Remember our example on MNIST where we only trained the discriminator while keeping the checkpoint generator fixed. The discriminator was able to greatly decrease its loss, but what if we allow the generator to fight back.

Although it has achieved very low loss, the overtrained discriminator is extremely vulnerable to counterattack by the generator, as witnessed by the drastic increase in loss when we fix the discriminator and only train the generator (left). This is foreshadowed by the growing generator gradient, that we observed while exclusively training the discriminator (right).

BOOM! As soon as the generator is allowed to move, the discriminator loss skyrockets. The decreased loss was only achieved at the expense of brittleness to counterattack.

Competitive gradient descent for stronger ICR

As described above, ICR can be interpreted as arising from the agent’s desire to be robust to counterattack. However, under SimGD they do not take the presence of their opponent into account while making their decision.

In the quadratic example above, \(y\) starts to feel the presence of \(x\) only once \(x\) has moved to \(\epsilon\). Depending on the step size, this delay can be enough for the system to become unstable. This is also the reason why, infamously, SimGD applied to the the bilinear loss \((x,y) \mapsto xy\) does not converge to the Nash-equilibrium in \((0,0)\).

If \(y\) were aware of its opponent while making its decision it could have anticipated \(x\)’s actions and directly moved to \(1-\delta\) to mitigate its impact. Algorithmically, this results in greater stability of the point \((0,0)\).

Competitive Gradient Descent (CGD) lets both players try to anticipate each other’s action by solving for a local Nash-equilbrium at every step, which results in greatly increased ICR.

When applying CGD to the example on MNIST, we see that training the discriminator using CGD while keeping the generator fixed will make it even more robust to counteraction of the discriminator. We also observe that CGD prolongs the duration of the projection state in the example on ICR

When training with CGD, the stability of the the (desirable) projection state is greatly enhanced (left). When training the discriminator using CGD, it still accounts for the presence of the generator despite the latter being fixed. Thus, it becomes more, rather than less robust (right).

Experiments on CIFAR 10

Based on the above, we hoped that strengthening ICR by training GANs with CGD would lead to better results than explicit regularization through, for instance, gradient penalties. To this end, we used the same DCGAN-architecture as in WGAN-GP and combined different regularizers and loss function. Indeed, we find that training with ACGD (CGD combined with an RMSProp-type heuristic) yields better and more consistent results, as measured by the inception score (IS) and Fréchet inception distance. We see this as additional evidence that ICR is a key element of GAN performance.

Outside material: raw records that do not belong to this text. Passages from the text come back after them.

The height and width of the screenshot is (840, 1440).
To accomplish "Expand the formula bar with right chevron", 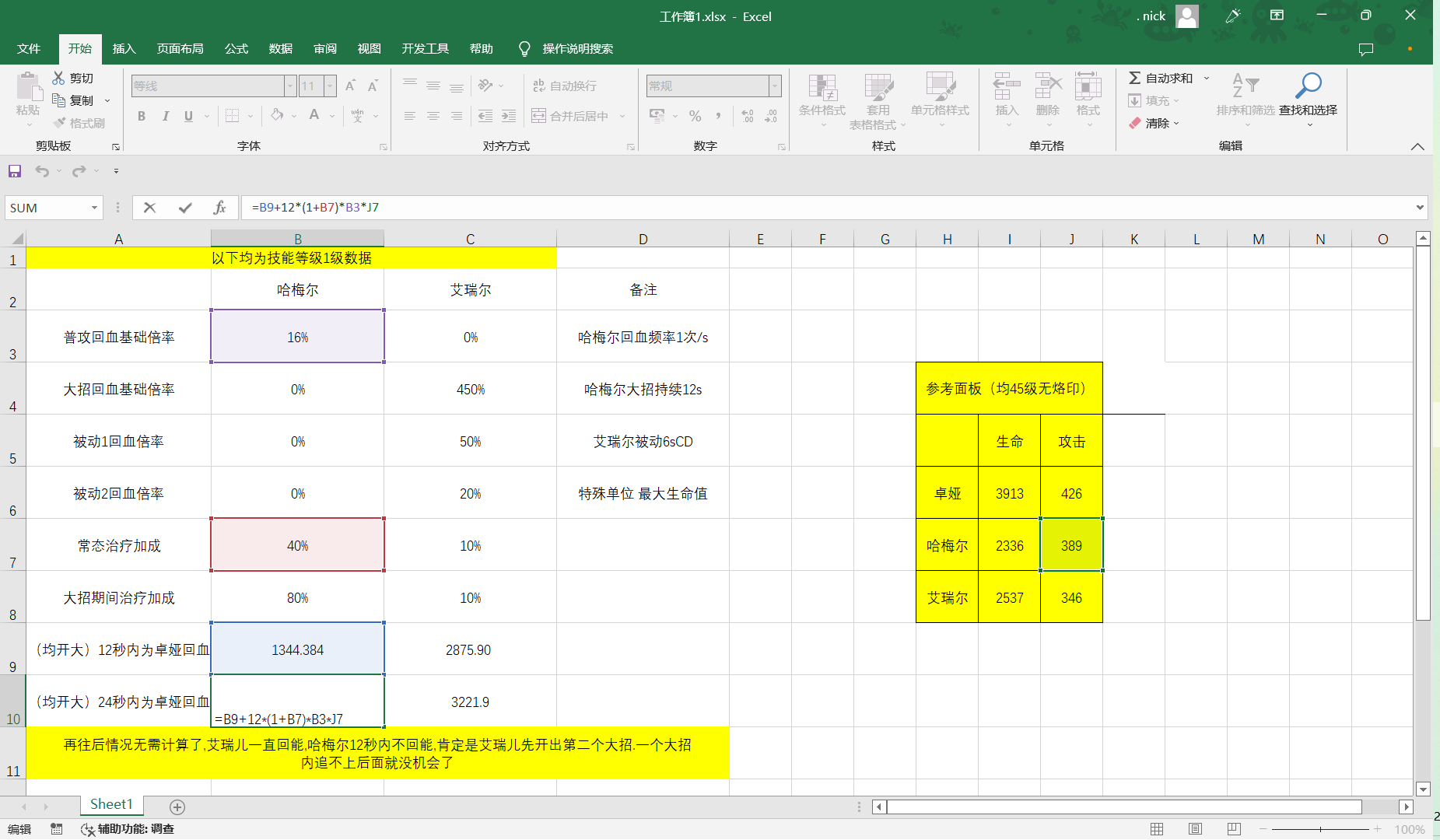I will 1420,208.
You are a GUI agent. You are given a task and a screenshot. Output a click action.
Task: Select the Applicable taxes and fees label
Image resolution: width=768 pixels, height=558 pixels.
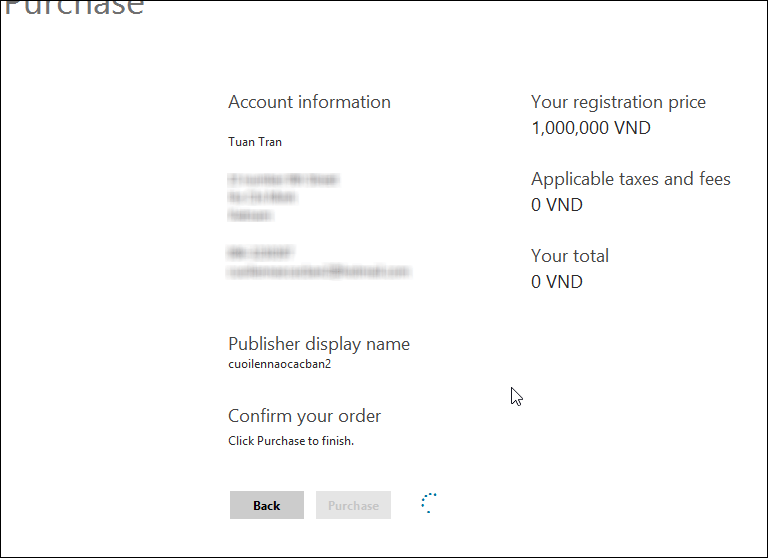click(630, 179)
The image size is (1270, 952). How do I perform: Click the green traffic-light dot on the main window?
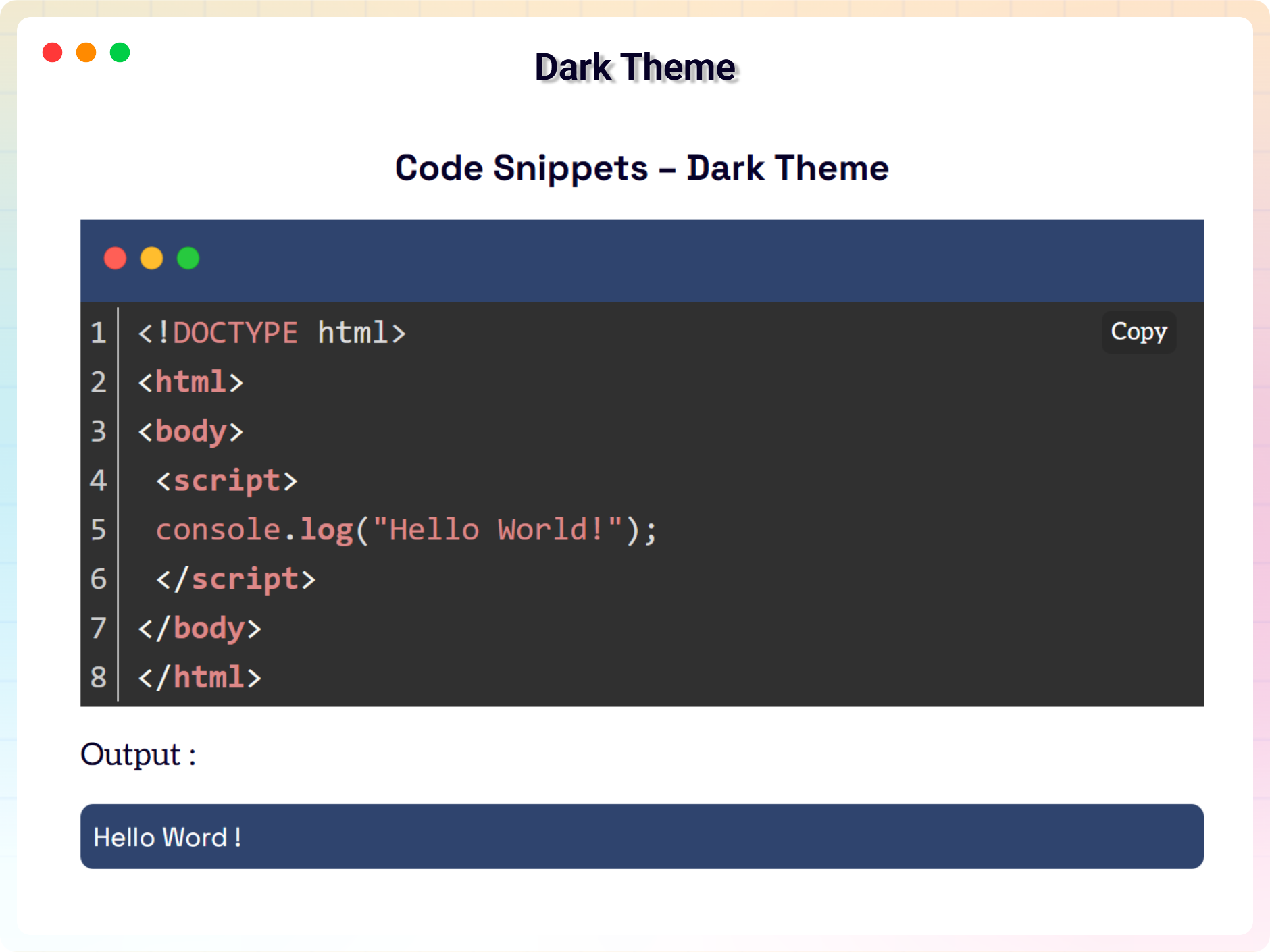pyautogui.click(x=120, y=52)
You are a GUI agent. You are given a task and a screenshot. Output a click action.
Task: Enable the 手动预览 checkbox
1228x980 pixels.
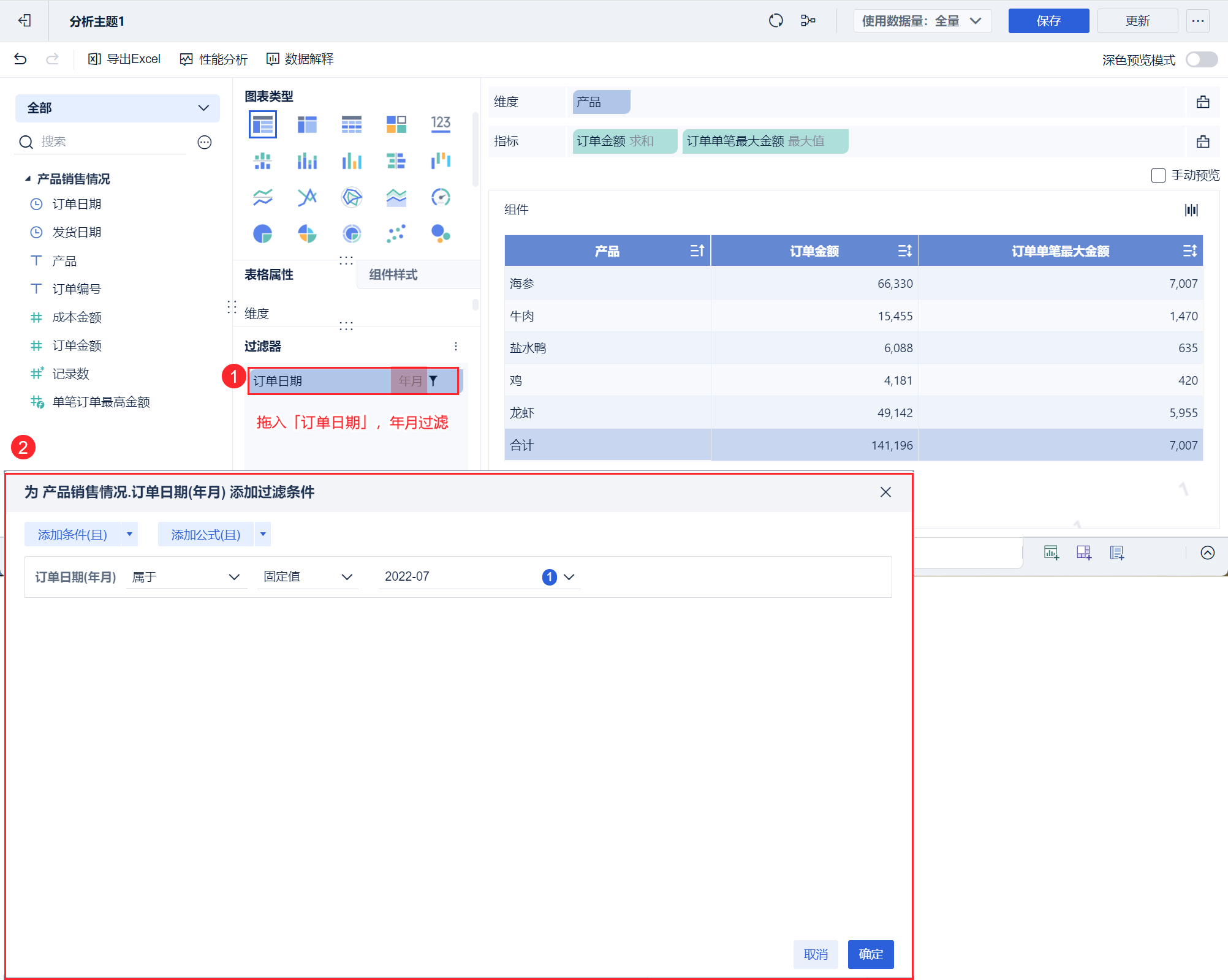click(x=1158, y=176)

We compare combine the WGAN with a [gradient penalty (GP)](https://arxiv.org/abs/1704.00028), [spectral normalization](https://arxiv.org/abs/1802.05957) or ACGD (without explicit regularization) and report inception scores (left) and frechet inception distance on CIFAR10. The pytorch code for these experiments, which was written by Hongkai, can be found here.

Conclusion

Instead of scrambling to salvage the minimax point of view, I think that it is more practical and more interesting to embrace the fact that these algorithms are designed as an iterative game and do not amount to a single player implicitly minimizing a loss function.
This requires us to better understand why points found by adversarial training should be useful for a given downstream task.

I hope that the work outlined above will pave the way for a better understanding of adversarial training. In the long run, I believe that this will greatly expand the range of problems that can be solved using deep neural networks.